Pippa Middleton writes guide to the perfect Christening in honour of Royal Prince’s birth

Following on from her wildly successful book Celebrate providing sage advice for all kinds of entertaining, Pippa Middleton, in celebration of her nephew Prince George’s birth is to release a new book entitled ‘Christening‘.

christening PIPPA

Here are some extracts from the upcoming best seller:

  • You can’t book a Christening at a mosque, synagogue or even at the Westfield shopping centre – who knew?
  • If you decide to go for one in an Orthodox church they completely dunk the baby in the font. You have been warned.
  • Choose your Godparents wisely – ensure they have good dress sense and their outfits won’t clash with yours as they will have to stand up and make some statements in front of all your friends and family. They have to say something about believing in God and rejecting Satan (ruling out any Satanist friends for the role).
  • Surprisingly, these days, babies do get their heads a bit wet at Christening services so make sure you remove any adorable little bonnet you have bought.
  • Ask your friendly vicar if it is possible to do a flash mob in the church as part of the ceremony.

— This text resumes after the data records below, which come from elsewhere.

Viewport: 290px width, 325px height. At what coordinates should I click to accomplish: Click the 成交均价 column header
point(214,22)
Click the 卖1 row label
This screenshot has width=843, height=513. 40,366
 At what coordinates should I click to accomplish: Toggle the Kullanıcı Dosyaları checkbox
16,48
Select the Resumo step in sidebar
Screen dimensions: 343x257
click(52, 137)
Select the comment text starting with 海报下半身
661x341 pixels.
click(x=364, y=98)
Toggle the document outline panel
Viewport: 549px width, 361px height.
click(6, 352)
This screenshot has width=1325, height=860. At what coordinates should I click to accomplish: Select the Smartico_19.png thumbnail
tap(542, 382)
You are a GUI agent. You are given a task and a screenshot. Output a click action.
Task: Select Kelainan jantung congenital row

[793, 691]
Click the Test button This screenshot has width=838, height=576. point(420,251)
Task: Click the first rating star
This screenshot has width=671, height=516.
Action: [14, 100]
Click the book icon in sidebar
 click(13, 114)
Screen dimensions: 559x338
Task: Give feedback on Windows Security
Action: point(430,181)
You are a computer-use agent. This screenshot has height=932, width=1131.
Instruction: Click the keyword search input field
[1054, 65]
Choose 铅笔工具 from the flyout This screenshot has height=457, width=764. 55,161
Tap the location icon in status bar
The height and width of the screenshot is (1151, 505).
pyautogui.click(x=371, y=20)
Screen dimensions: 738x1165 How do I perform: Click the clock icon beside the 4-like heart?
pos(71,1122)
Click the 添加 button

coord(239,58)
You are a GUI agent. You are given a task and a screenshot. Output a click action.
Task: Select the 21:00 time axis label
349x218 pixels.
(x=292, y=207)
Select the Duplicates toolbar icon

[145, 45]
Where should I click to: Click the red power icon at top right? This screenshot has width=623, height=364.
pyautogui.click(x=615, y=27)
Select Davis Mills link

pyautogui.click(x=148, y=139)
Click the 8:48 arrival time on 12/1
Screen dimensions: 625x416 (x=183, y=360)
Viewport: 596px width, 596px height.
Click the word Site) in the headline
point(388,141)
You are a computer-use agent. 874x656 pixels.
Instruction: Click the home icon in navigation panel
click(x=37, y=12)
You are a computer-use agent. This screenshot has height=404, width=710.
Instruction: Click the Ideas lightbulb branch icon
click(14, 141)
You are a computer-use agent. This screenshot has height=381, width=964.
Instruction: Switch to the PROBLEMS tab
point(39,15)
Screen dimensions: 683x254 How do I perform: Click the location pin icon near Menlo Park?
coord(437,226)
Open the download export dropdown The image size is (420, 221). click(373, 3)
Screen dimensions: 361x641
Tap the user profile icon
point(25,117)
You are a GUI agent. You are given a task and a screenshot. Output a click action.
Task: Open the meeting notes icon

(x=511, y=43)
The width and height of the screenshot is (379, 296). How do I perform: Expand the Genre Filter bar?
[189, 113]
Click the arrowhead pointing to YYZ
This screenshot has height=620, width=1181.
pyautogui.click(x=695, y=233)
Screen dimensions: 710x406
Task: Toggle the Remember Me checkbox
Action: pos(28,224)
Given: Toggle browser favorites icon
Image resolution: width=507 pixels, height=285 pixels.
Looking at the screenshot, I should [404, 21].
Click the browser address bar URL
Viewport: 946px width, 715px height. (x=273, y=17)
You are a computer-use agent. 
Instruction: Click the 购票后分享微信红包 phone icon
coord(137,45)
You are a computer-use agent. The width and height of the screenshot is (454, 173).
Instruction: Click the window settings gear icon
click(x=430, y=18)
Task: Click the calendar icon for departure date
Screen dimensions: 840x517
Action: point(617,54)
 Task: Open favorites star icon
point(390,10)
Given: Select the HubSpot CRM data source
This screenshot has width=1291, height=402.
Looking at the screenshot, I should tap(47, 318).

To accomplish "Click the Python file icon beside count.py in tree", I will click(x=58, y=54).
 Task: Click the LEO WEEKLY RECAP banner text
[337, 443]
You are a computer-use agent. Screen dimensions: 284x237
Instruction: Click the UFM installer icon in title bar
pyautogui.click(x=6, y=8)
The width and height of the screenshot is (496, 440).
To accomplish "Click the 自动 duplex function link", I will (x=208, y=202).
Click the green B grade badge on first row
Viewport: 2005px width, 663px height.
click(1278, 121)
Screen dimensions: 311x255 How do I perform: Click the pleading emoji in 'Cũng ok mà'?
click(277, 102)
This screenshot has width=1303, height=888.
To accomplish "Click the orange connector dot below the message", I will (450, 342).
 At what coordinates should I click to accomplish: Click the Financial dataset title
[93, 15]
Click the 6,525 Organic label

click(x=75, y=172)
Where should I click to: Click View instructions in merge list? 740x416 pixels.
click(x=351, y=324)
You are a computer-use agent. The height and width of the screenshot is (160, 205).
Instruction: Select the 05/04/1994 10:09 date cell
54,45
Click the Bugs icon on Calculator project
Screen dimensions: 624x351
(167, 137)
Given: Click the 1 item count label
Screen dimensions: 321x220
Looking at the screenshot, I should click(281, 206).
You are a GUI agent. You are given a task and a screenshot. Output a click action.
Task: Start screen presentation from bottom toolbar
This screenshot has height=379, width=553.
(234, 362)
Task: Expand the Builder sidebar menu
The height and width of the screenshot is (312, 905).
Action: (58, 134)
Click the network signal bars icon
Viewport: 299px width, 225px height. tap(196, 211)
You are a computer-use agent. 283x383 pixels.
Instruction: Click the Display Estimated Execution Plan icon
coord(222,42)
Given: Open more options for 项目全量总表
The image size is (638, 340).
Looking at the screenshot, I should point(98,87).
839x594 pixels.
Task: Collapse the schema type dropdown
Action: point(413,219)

Splish splash I was taking a bath by Bobby Darin is a popular choice.
  • Check with the vicar that they know how to pronounce the name of your baby. If they get it wrong in the ceremony that is then the way the name must be pronounced for time immemorial.
  • Make sure you save the certificate for that all-important school application.
  • It is considered bad luck for the baby to be sick on the vicar.
  • In honour of John the Baptist it is really ‘in’ to serve locusts and wild honey at your reception party. These can be bought at your local Whole Foods store.

Christening by Pippa Middleton will be available at all good book retailers soon.

Forelock-tugging: a handy guide

According to press reports, politicians, columnists, ad agencies and Tweeters worldwide are frantically tugging their forelocks in honour of the newest member of the British royal family. Anglicanmemes provides this handy guide

1. What and where is my forelock?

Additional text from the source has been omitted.